Bassically speaking – Mike Matthews

Both acoustic and electric bassists have influenced me due to my fascination with jazz. It’s hard to pinpoint favourites, but Ron Carter, Ray Brown, Jaco Pastorius and Anthony Jackson are certainly among them. I continue to enjoy the challenge of the four string electric bass and love the fact that anything played on the acoustic bass, aside from Arco, is easily transferable. The secret of playing bass well is that there is no secret. There’s certainly magic in all good music, but playing with a solid time feel, a great ITEM03_mike mathews 2sound and being dedicated enough to work on one’s shortcomings is pretty obvious. Understanding how the whole musical jigsaw fits together also helps to create meaningful bass lines. This naturally involves some serious listening. The two basses that I use for 95% of my work are Music Man Stingray and Status Empathy fretless. Rob Green made the fretless for me over 20 years ago. It’s my “no excuses” bass because it plays so beautifully that the only limitations are my own. I’ve never been able to find a finer instrument. The Music Man is a good workhorse, it was purchased to nationally tour the original Melbourne run of the Cats theatre show. I played 650 shows with this bass over a two-year period so it has become my “old pair of jeans”. The down- side is that if I see a cat now I want to tread on it… I have enjoyed playing a large cross-section of musical styles in my career; from touring with the late Gene Pitney, to jazz gigs with virtuoso Joe Chindamo. I feel that keeping an open mind is important in developing a unique style.
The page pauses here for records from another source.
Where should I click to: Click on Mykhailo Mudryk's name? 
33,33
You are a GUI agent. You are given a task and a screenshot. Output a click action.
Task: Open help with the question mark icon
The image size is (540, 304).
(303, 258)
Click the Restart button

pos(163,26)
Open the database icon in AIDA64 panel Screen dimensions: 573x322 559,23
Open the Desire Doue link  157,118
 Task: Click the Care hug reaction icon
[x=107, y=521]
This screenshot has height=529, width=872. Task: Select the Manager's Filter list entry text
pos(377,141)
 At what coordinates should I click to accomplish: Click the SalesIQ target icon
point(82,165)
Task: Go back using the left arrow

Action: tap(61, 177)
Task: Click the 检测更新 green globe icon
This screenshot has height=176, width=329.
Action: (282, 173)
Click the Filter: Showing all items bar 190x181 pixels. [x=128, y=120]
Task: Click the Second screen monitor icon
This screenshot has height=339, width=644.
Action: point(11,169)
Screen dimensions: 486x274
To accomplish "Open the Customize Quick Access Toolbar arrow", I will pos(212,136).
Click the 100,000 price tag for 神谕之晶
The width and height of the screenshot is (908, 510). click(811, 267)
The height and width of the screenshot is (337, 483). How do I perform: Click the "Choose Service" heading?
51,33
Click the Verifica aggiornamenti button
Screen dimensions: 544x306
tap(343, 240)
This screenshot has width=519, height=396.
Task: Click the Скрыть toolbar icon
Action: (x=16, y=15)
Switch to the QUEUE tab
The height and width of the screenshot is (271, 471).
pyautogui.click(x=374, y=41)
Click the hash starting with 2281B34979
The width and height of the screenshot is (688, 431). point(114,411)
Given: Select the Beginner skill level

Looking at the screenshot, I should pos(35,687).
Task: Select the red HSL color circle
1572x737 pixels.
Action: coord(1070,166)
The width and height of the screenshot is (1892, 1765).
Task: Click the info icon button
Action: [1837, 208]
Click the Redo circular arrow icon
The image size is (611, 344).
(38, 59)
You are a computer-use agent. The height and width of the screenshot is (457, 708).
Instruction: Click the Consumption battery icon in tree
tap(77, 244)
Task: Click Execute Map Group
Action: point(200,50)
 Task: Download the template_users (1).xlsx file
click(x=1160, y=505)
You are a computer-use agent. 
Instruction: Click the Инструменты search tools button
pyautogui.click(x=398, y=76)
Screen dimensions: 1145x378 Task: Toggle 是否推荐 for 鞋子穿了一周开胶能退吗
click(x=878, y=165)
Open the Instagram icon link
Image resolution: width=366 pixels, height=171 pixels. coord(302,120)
Most of my favourite players have musically diverse backgrounds that contribute strongly to their musical personalities, so perhaps being a purist is a little overrated. I’m currently promoting my new release Mosaic, which is very much a reflection of my musical philosophy. Although the album is peppered with great improvised solos by some fine musicians, it also features tight, detailed arrangements in a wide variety of styles including funk, swing, Latin and even some Bach. The bass-lines I created to execute the tracks required my fretless, fretted and piccolo basses, and a variety of techniques, including slapping, tapping and muted thumb. Vive la différence!